29 de julho de 2008

Lágrimas Divinas


Bem hoje eu acabei por passar o dia de um lado para o outro na cama, e agora mesmo tenho muitas coisas pra fazer. Mas não vou deixá-los sem uma boa dose de leitura por aqui. Apenas vou usar um texto, na verdade um conto, que eu já tinha escrito antes.

Lágrimas Divinas

De repente ele parou no meio da ponte, desceu do carro e foi até o muro de proteção, olhou para a água escura que estava lá embaixo e jogou uma moeda, demoraram alguns poucos segundos para que ele pudesse ver a água espirrar ao ser tocada pela moeda. Ele desviou seu olhar rapidamente ao ver um reflexo brilhante sob a água, ele jamais tivera visto algo parecido antes, era a mais bela Lua que ele havia observado em toda a sua vida. Mais parecia uma pintura com tintas metálicas ou uma arte tridimensional feita por um supercomputador, mas ele concluiu que era outra coisa, com muito mais significado.

Já haviam se passado quase três semanas desde um dos dias mais infelizes de sua vida, e os dias que haviam se seguido não puderam ser muito diferentes, também quem iria se sentir bem perdendo a mulher que amava. Aquela por quem tinha esperado por toda a vida, por quem tinha feito as mais doces loucuras e as mais insanas escolhas, com quem tinha passado os melhores momentos de sua vida, com quem esperava realizar os maiores planos, e justo agora quando ele tinha a encontrado, ou melhor, quando eles haviam encontrado um ao outro. Não parecia justo.

Era isso que ele pensava desde aquele dia fatídico, isso tudo que estava acontecendo não era justo. Todos os dias ao encostar-se em seu travesseiro para dormir ele lembrava os mágicos momentos que tinham vivido juntos, dos filmes, das horas na praia, das noites juntos, dos beijos à sombra das árvores, dos carinhos que tanto o inquietavam e lembrar tudo isso era doloroso, mais que isso era insuportável. Por vezes ele desejou que a maldita arma tivesse disparado quando jogou roleta russa por duas vezes ao voltar para casa na noite em que percebeu que nada mais aconteceria de novo, quando percebeu que o tempo agora seria seu maior amigo, para fazer com que a dor passasse, por mais que ele soubesse que ela seria um espaço vazio em seu coração pelo resto da sua vida, e que também o tempo seria seu maior inimigo, pois faria o favor de passar vagarosamente e se encarregaria de criar constantemente situações em que ela pudesse ser lembrada. E era duro saber que o tempo era eterno.
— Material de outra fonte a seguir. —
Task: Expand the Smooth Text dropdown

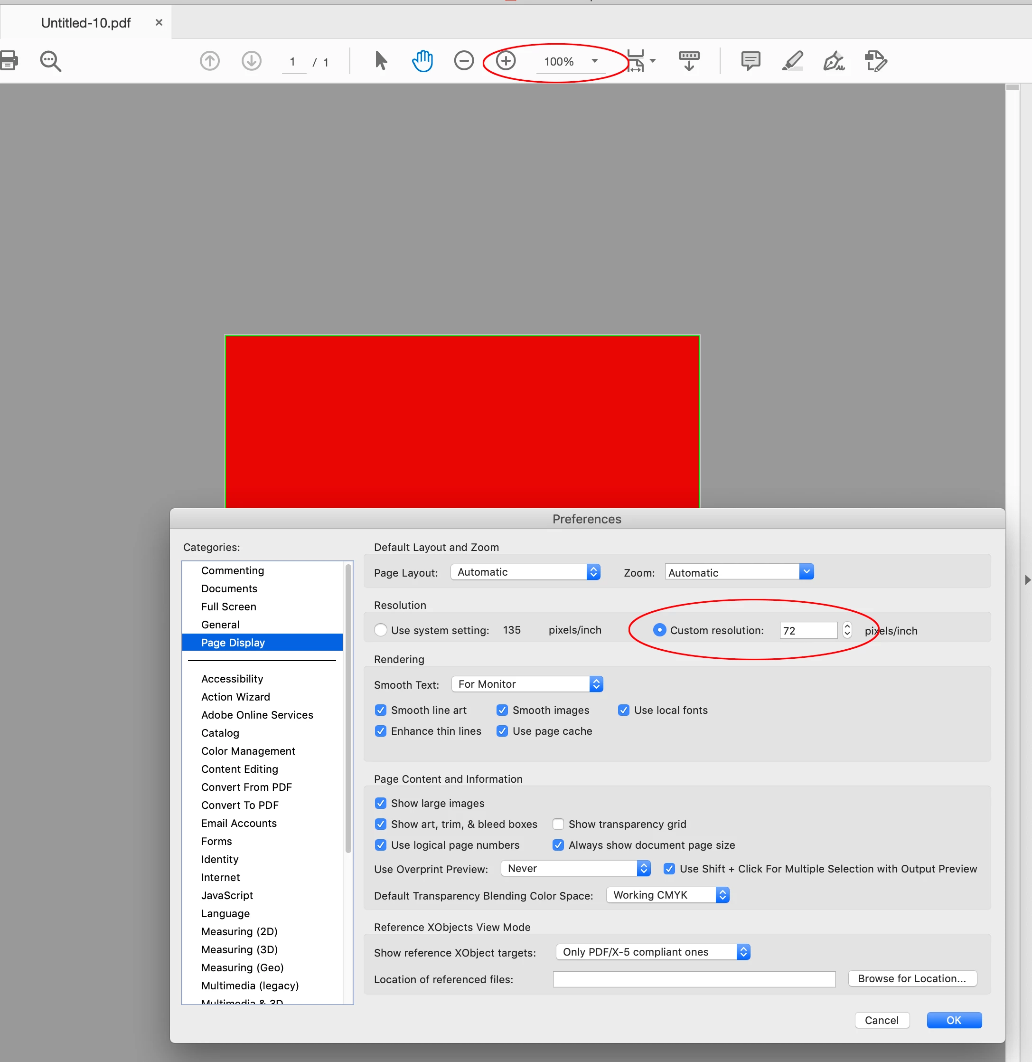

Ele então despertou daqueles devaneios, e se viu de volta aquela ponte. Colocou a mão no bolso do paletó, mas só depois lembrou que havia largado o cigarro, dois dias antes do fatídico dia, não por causa dela, mas porque havia encontrado um motivo para viver e o cigarro o estava matando. Mas colocar a mão no bolso do paletó não foi algo feito em vão, lá ele encontrou outra coisa, a sua pequena garrafa de uísque, e ela estava bem cheia. Ele a levou a boca, e foi derramando vagarosamente o seu conteúdo em sua garganta, de modo que fosse possível sentir sua garganta arder, aquela sim era uma dor suportável, diferente das outras que o atormentavam mesmo ali.

Olhou mais uma vez para o céu, agora a Lua estava encoberta por algumas nuvens, coincidência ou não, desde o trágico dia a cidade estava mais nublada que de costume, e chovia mais do que de costume também, parecia que o próprio Deus chorava por sua perda. Continuava a olhar o céu e, agora, via a Lua começar a sair de trás das nuvens e a brilhar novamente, e de repente fora alcançado por um pensamento diferente de todos que haviam lhe acontecido nesses últimos dias. Deu outro trago no uísque, esse mais rápido e menor, porém da mesma ardência do anterior, talvez pelo desejo nele imbuído. Entrou no carro e deu partida pensando onde poderia encontrar flores naquela hora da madrugada. A resposta apareceu em sua cabeça quase que instantaneamente.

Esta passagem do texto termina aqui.